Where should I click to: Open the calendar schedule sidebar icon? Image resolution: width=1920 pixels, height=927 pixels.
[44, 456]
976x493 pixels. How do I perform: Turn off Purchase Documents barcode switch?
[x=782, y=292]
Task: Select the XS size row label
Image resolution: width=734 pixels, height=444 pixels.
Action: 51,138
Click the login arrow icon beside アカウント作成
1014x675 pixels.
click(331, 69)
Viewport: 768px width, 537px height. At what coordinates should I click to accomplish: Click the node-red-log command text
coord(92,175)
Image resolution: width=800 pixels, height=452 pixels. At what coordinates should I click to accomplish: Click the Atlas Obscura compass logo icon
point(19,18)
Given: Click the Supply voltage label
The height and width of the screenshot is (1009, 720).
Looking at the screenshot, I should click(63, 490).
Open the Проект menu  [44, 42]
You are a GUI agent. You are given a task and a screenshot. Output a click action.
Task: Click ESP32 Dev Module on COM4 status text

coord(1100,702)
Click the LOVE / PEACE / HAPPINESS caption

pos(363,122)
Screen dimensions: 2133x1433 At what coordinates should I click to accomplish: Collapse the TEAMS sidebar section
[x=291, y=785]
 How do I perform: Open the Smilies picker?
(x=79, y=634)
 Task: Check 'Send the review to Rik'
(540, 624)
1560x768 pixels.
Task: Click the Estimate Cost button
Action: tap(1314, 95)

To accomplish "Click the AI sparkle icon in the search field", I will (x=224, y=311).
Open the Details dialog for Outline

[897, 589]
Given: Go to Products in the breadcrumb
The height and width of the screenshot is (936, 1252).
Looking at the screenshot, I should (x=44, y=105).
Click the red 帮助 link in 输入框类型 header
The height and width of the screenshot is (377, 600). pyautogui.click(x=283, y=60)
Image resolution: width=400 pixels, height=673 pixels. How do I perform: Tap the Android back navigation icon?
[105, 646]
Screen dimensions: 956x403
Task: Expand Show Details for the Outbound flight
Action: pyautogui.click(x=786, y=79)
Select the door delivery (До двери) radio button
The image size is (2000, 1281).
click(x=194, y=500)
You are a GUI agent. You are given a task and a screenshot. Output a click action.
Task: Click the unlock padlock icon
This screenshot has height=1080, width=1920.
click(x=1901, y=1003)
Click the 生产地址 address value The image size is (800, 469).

------------------------

Starting at the line in the records that contains "Screen dimensions: 2133x1433" and ending after the line that contains "Action: tap(1314, 95)", put those lines into a JSON list of strings, one string per line, leaving out any blank lines.

RESPONSE TO THIS TASK:
[
  "Screen dimensions: 2133x1433 At what coordinates should I click to accomplish: Collapse the TEAMS sidebar section",
  "[x=291, y=785]",
  " How do I perform: Open the Smilies picker?",
  "(x=79, y=634)",
  " Task: Check 'Send the review to Rik'",
  "(540, 624)",
  "1560x768 pixels.",
  "Task: Click the Estimate Cost button",
  "Action: tap(1314, 95)"
]